Lucy lived at a time when women did not commonly travel unescorted, carry a rifle, sit down in bars, or have romantic liaisons with other women. Lucy did these things in a personal quest—to work and be paid, to wear what she wanted, and to love whomever she cared to. But to gain those freedoms she had to endure public scorn and wrestle with a sexual identity whose vocabulary had yet to be invented. Lucy promised to write a book about it all, and over the decades, people have searched for that account. Author William Klaber searched also until he decided that the finding would have to be by way of echoes and dreams. This book is Lucy’s story, told in her words as heard and recorded by an upstream neighbor.

He has left me without anything to live on, except one bushel and a half of potatoes; and now that the cow has gone, I hardly know what to do as I expect ere long to become a mother.
—Lucy Ann Lobdell, Narrative, 1855

I made up my mind to dress in men’s attire to seek labor, as I was used to men’s work. And as I might work harder at housework and get only a dollar per week, I was capable of doing men’s work and getting ten.
—Lucy Ann Lobdell, Narrative, 1855

She did not return to the woods, but, assuming the name of Joseph Lobdell, she went about the country making a living as a music teacher. While engaged in teaching a singing school at Bethany, Penn., where she was not known, she won the heart of a young lady scholar, a member of one of the leading families of the village. The two were engaged to be married, but the sex of the teacher was accidently discovered, and she was forced to fly from the place to escape being tarred and feathered.
—New York Times, Oct 7, 1879
William Klaber

A very interesting interview with the author of The Rebellion of Miss Lucy Ann Lobdell:

48 thoughts on “The Relentless Reader Recommends: The Rebellion of Miss Lucy Ann Lobdell by William Klaber

  1. I can't remember where I first saw this but I knew I wanted to read it.
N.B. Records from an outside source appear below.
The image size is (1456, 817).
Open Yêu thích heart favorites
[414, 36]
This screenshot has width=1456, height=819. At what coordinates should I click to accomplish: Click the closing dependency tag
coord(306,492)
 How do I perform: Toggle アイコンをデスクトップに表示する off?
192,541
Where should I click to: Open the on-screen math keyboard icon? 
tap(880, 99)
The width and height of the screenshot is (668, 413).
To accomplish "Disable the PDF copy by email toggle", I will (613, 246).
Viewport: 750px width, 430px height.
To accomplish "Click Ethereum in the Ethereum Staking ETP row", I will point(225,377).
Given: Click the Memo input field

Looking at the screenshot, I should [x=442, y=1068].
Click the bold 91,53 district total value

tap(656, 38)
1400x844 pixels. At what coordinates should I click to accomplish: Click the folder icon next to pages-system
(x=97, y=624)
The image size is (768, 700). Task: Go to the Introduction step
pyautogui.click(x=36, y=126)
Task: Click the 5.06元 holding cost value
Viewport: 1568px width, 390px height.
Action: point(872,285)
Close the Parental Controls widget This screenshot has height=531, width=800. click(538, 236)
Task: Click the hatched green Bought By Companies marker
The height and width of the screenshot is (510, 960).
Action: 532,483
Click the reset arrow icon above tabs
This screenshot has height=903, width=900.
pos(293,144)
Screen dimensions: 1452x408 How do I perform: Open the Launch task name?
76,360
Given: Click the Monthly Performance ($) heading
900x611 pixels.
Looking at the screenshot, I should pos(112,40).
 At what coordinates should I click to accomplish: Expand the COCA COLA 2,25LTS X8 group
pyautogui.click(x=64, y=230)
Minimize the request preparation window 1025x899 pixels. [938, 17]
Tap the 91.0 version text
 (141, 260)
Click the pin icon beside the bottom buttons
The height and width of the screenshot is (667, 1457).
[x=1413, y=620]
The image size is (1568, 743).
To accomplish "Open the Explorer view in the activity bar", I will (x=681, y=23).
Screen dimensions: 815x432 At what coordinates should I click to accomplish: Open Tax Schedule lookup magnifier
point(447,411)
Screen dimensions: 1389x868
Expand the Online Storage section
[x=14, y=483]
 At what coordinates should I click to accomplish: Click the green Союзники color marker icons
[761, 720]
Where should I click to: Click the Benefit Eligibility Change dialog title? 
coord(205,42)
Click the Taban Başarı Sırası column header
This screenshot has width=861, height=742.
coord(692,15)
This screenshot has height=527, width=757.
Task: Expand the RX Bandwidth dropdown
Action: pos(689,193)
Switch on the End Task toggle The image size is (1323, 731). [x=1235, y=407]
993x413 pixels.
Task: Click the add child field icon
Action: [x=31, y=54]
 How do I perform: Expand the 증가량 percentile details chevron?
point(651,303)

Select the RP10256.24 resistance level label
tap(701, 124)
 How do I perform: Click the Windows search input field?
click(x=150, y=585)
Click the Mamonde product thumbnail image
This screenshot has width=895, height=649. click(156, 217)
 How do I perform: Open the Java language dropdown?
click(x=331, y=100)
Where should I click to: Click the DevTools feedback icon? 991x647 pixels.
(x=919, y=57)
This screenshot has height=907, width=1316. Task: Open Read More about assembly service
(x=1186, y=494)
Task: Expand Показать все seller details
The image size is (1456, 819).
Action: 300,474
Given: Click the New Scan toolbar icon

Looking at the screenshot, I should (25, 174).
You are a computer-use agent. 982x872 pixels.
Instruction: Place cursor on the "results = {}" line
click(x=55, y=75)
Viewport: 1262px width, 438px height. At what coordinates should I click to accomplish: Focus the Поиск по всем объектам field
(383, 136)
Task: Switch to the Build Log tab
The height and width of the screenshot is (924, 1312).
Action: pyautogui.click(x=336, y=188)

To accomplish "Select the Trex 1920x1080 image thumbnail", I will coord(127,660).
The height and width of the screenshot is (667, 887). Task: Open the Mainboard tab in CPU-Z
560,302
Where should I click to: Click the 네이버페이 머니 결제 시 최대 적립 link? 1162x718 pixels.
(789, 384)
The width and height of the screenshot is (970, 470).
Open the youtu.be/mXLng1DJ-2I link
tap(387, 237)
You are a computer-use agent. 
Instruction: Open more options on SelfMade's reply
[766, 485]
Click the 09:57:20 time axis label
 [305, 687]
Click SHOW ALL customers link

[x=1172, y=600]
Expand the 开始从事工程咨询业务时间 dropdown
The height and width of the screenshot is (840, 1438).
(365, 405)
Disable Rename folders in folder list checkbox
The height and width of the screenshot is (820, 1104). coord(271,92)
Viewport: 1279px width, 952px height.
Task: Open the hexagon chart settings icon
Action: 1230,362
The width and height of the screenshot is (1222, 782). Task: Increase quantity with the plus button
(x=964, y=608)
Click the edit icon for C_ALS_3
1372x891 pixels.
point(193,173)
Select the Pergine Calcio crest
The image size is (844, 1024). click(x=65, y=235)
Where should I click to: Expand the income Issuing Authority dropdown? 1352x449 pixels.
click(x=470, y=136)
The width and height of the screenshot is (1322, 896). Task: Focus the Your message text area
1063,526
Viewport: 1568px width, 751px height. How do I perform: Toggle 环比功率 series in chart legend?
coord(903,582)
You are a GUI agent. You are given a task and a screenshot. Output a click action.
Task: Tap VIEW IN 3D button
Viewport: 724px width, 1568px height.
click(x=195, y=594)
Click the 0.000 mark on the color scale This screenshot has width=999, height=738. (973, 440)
I think it's so fascinating to find these past alternate lifestyles because every generation is so adamant that they were the only ones who had to deal with certain situations, especially when dealing with sexuality. Hopefully I won't forget to pick this up at some point.


  2. Ok, this has been on my wishlist on my swap site, but I have to ask, does the woman she marries know she is a woman at the time? I love the idea of another person in on the secret and compounding it with more secrets!


  3. I thought you might have this one on your pile 😉 I wish he would have been able to put together a nonfiction book about this gal but I can understand why not. There were too many missing pieces. He did a great job with this though 🙂


  4. I always count on you to come up with \”different books\” meaning not just what's on the bestselling or trending lists that most people read. Thanks for sharing a title I might not have heard of otherwise.


  5. OMIGOSH I love this book so much and I'm so glad that you finally got to read it. I'm not going to lie – I feel like I stumbled on some sort of treasure that needs to be shared with everyone when I read this one. To everyone who has this on their TBR – READ IT NOW!


  6. Jennifer, so glad you enjoyed Lucy's story. She is one of those women in our history who was really not known until this awesome book came out. William Klaber is a fantastic writer and he brought Lucy alive for me page after page.